#### [About this task]
Only the pictures should be dropped; copy the rest of the entries exactly.

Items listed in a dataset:

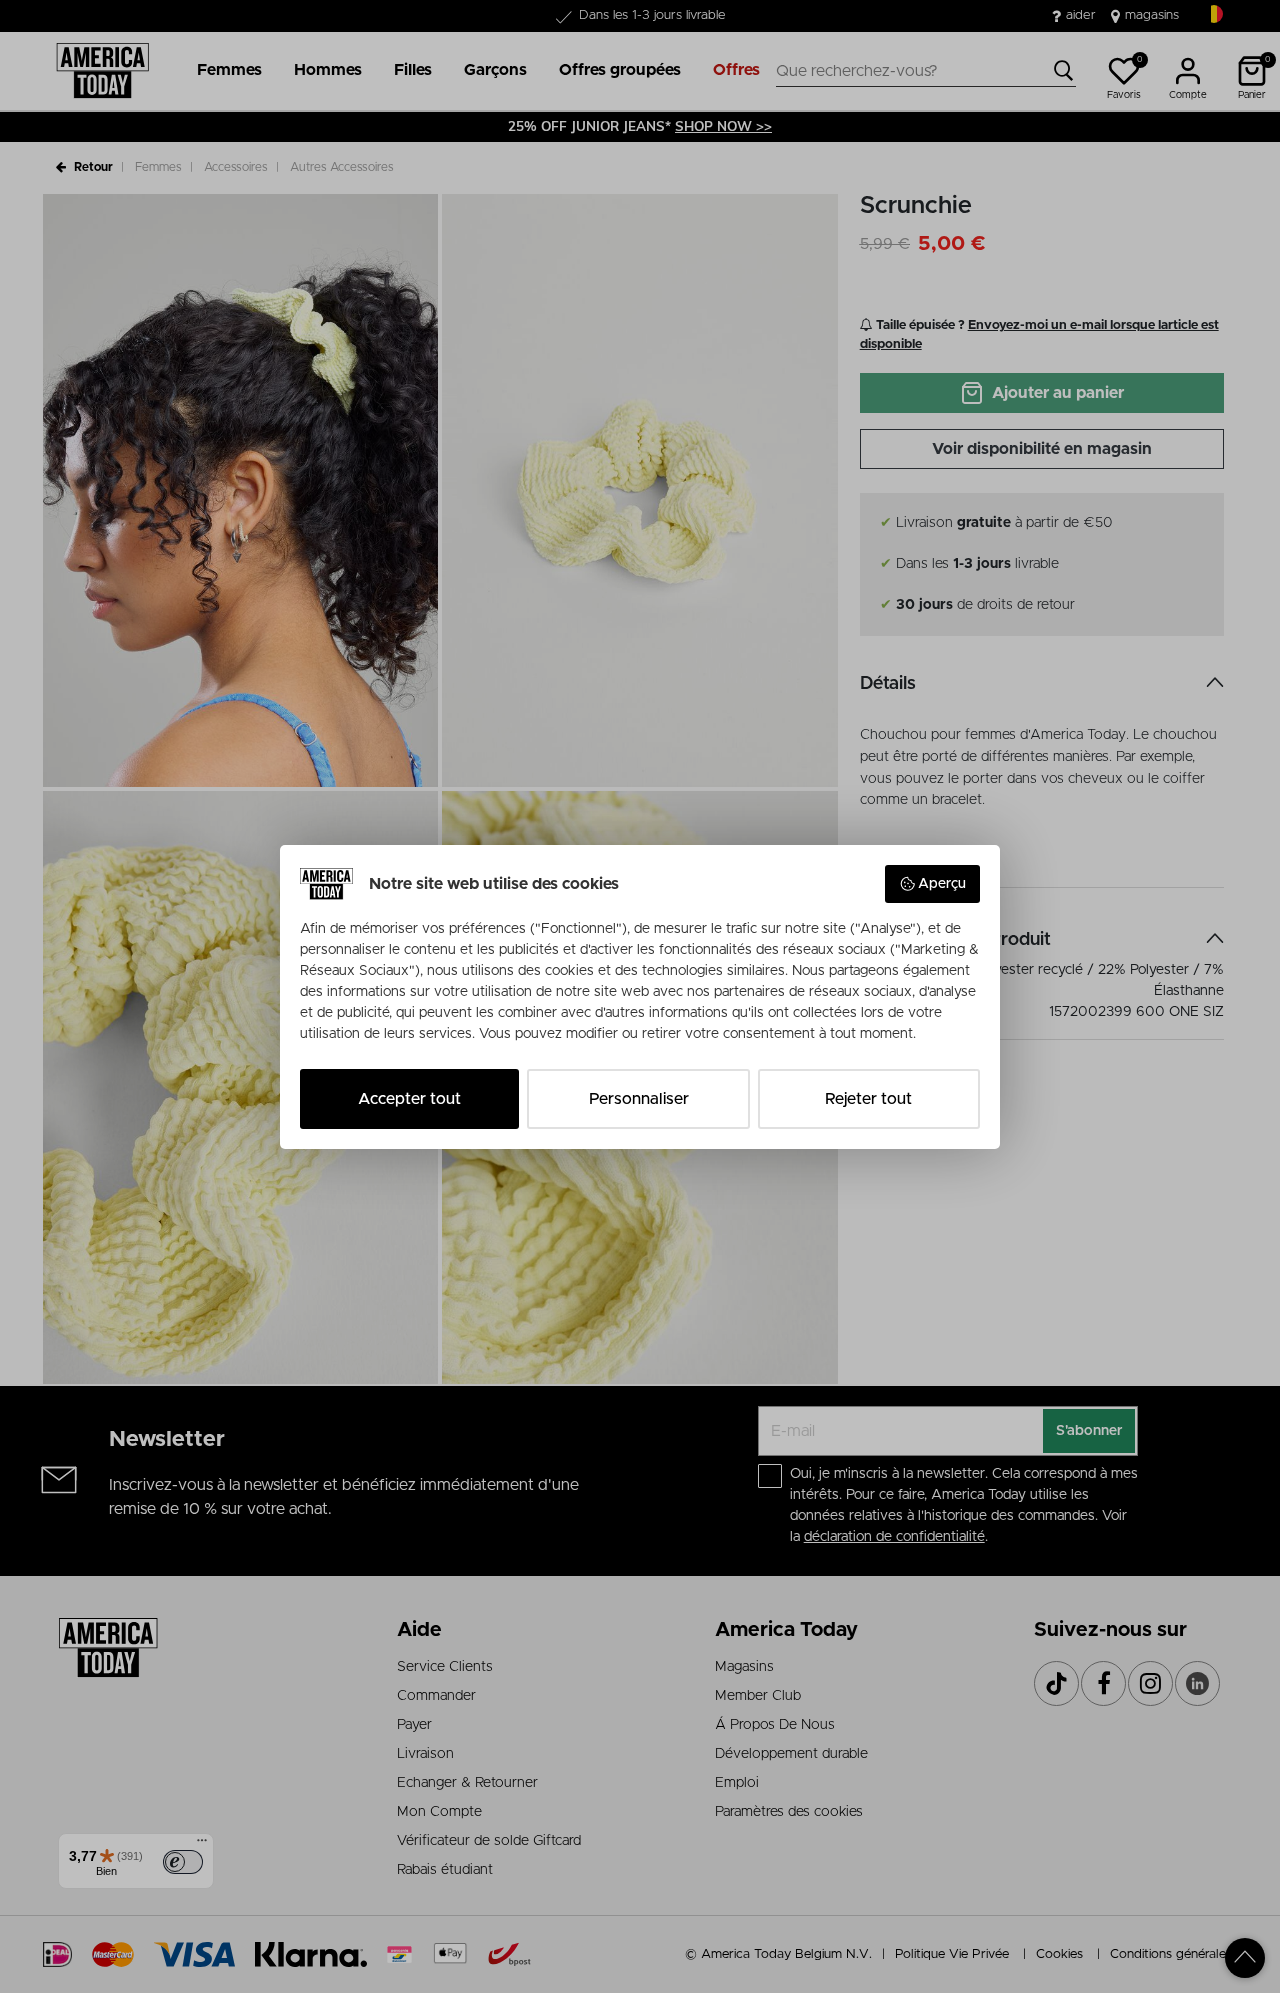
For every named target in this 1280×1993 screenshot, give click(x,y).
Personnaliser (639, 1099)
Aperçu (942, 884)
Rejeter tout (868, 1099)
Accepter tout (409, 1099)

#### [Answer to this problem]
For every named target in this 1280×1993 screenshot, give click(x,y).
Personnaliser (639, 1099)
Aperçu (942, 884)
Rejeter tout (868, 1099)
Accepter tout (409, 1099)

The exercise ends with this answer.